Supplied data START

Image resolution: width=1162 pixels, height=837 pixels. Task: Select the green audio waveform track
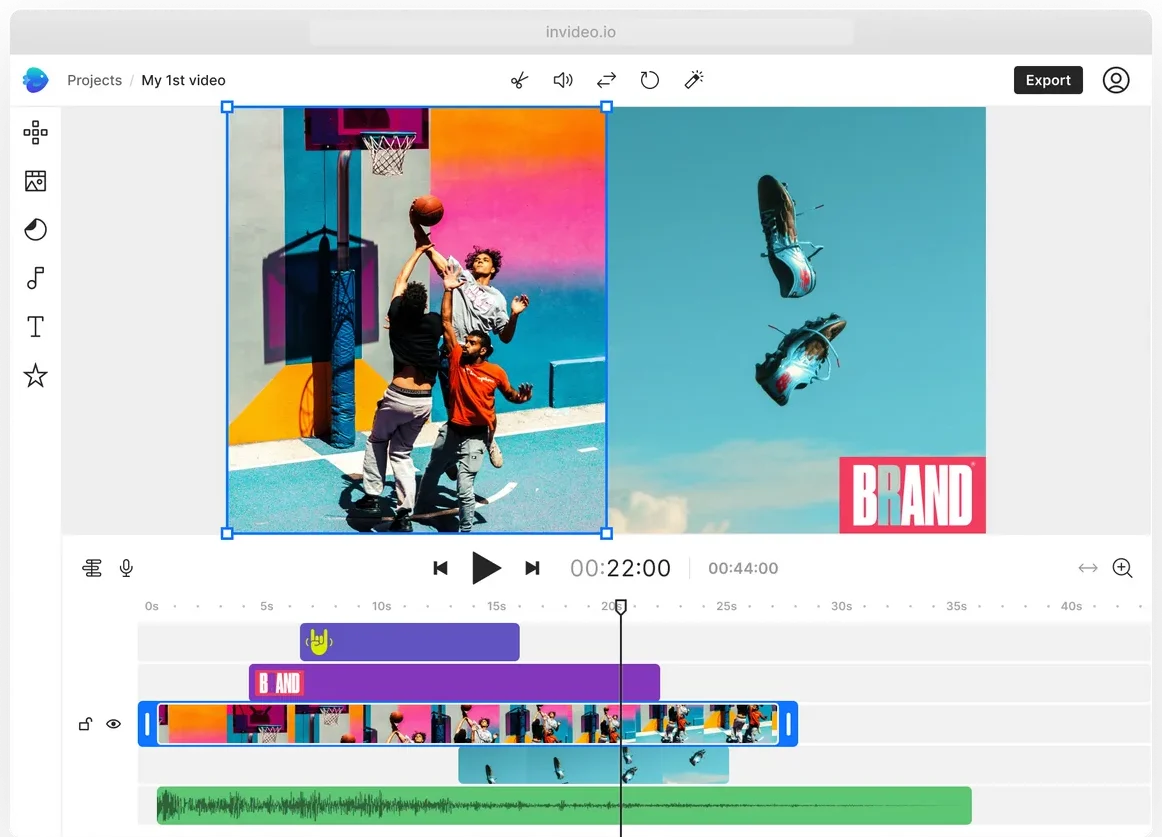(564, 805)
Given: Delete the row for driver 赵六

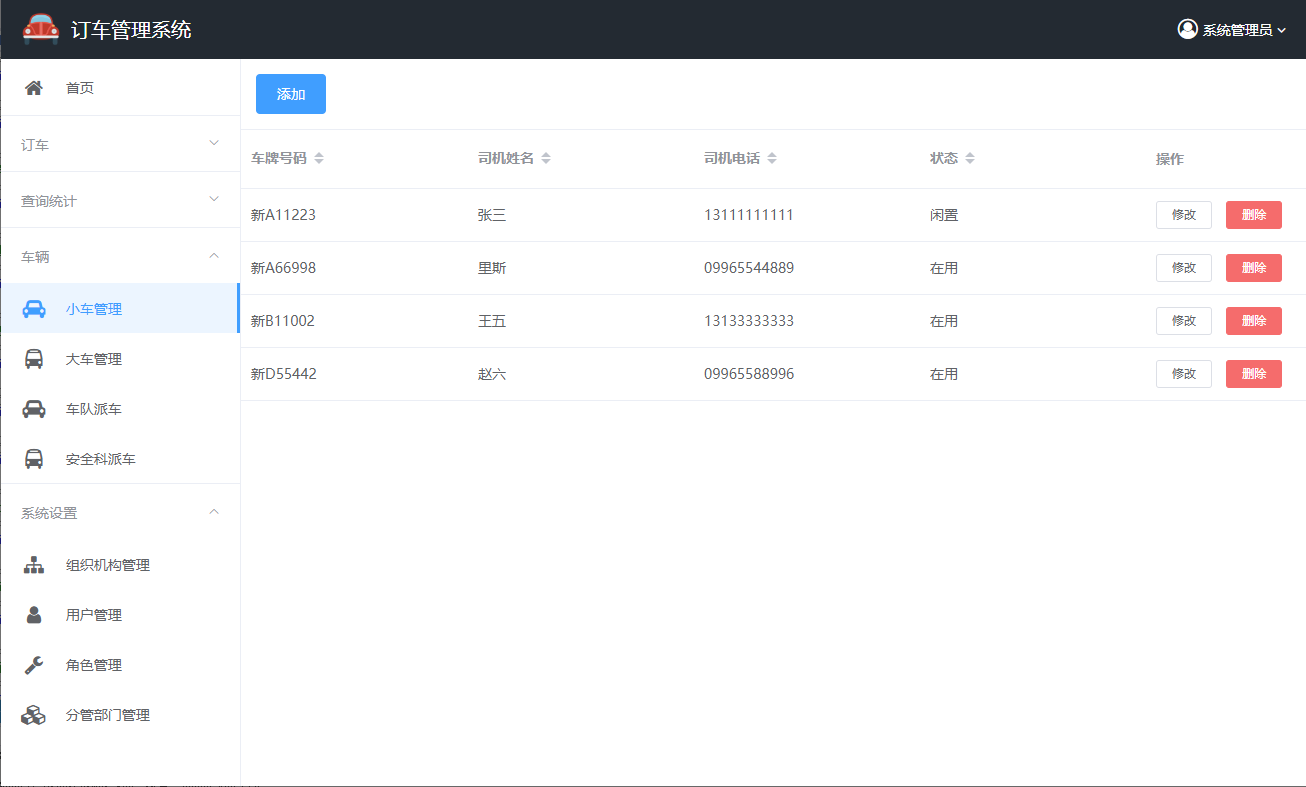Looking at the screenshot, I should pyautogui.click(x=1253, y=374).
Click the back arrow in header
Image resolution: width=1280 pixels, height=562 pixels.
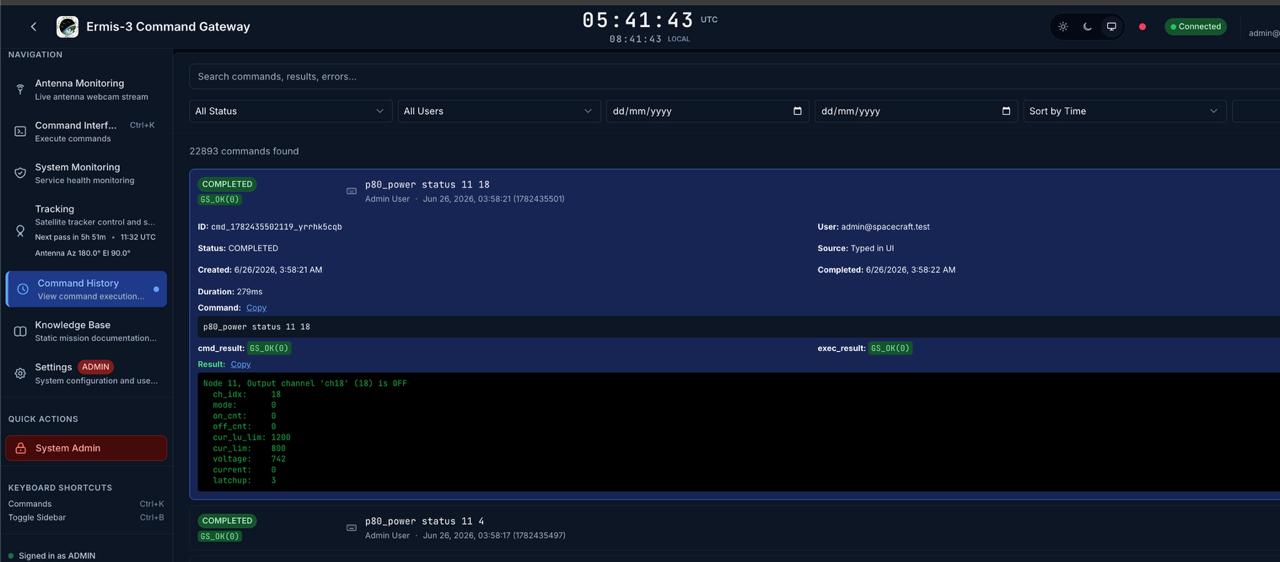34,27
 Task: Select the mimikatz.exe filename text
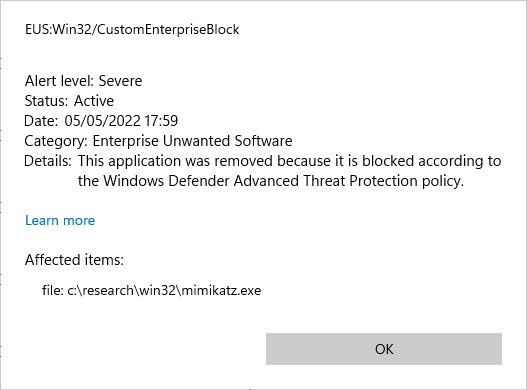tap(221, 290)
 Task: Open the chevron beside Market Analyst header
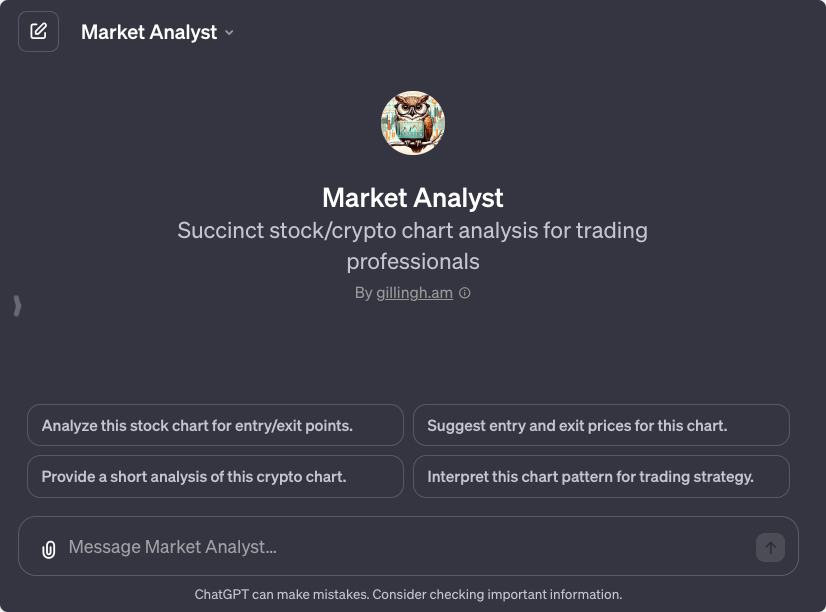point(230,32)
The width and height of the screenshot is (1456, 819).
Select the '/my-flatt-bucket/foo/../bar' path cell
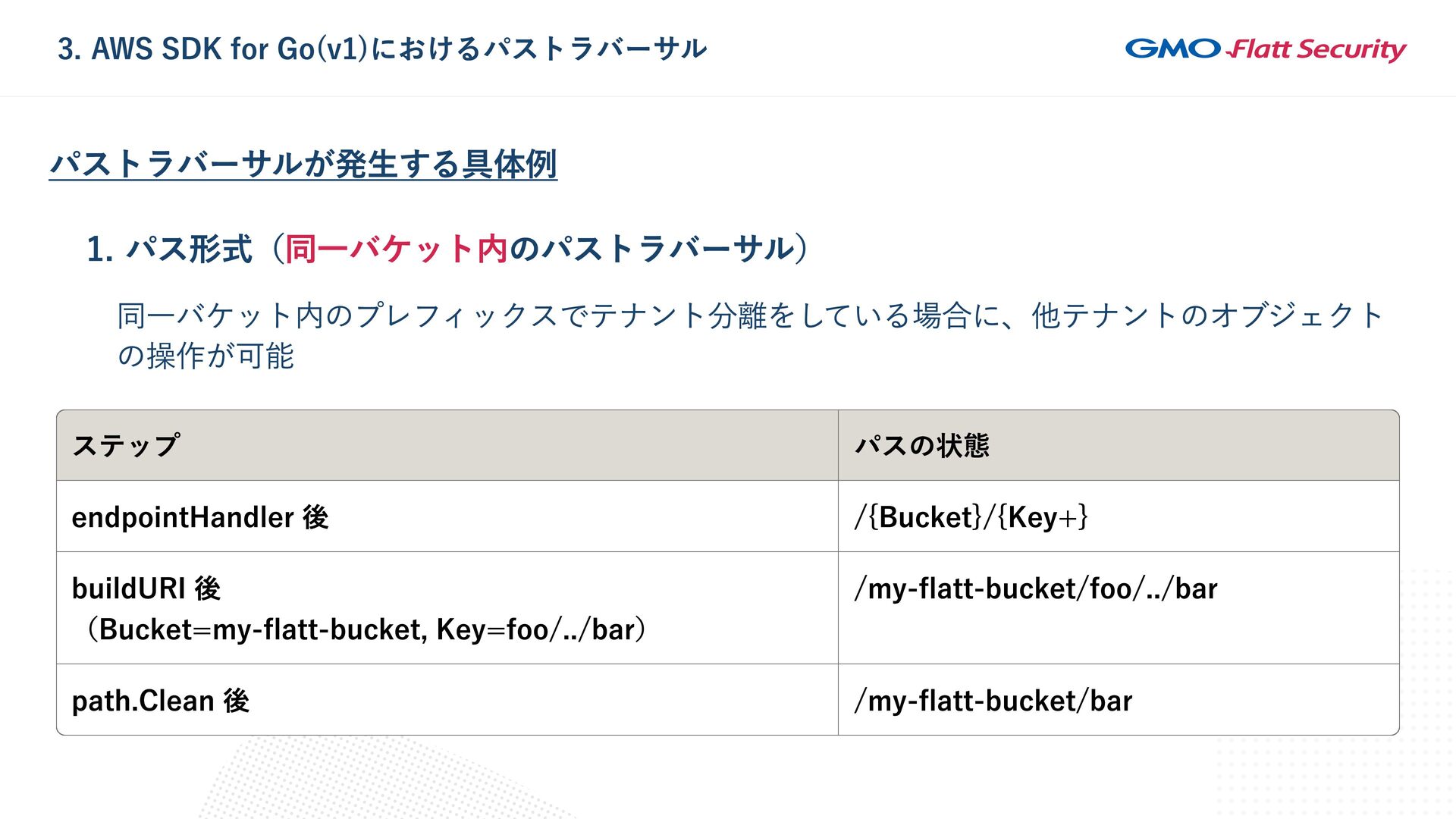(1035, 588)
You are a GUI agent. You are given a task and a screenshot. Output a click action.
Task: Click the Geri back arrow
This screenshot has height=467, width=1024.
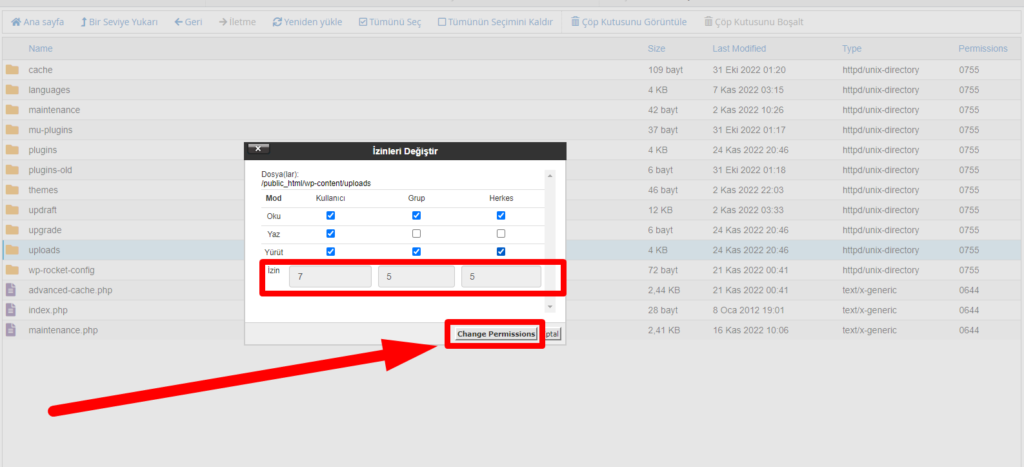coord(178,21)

Supplied data END

In the data above, which lines have "arrow"? Report each of them.

**Result for this task**
Click the back arrow in header
Task: Click the Geri back arrow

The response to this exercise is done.